_DATASET RECORDS_
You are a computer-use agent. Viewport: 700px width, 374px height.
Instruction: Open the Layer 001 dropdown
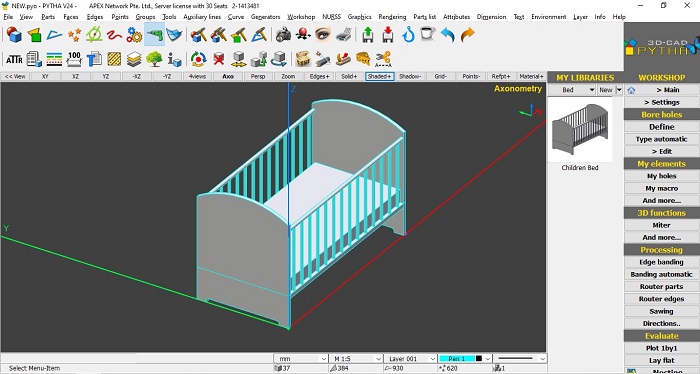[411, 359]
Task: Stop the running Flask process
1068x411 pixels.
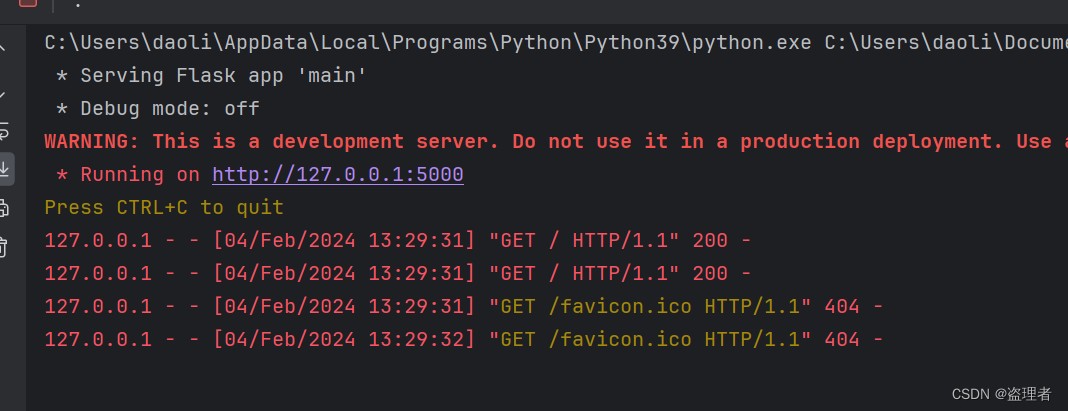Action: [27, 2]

_WRITTEN TASK_
In the records, switch every "dropdown" to "menu" and write out all their lines again with nothing else changed. Leave out the pictures.

_COMPLETE ANSWER_
You are a computer-use agent. Viewport: 700px width, 374px height.
Instruction: Open the Layer 001 menu
[411, 359]
Task: Stop the running Flask process
1068x411 pixels.
Action: [27, 2]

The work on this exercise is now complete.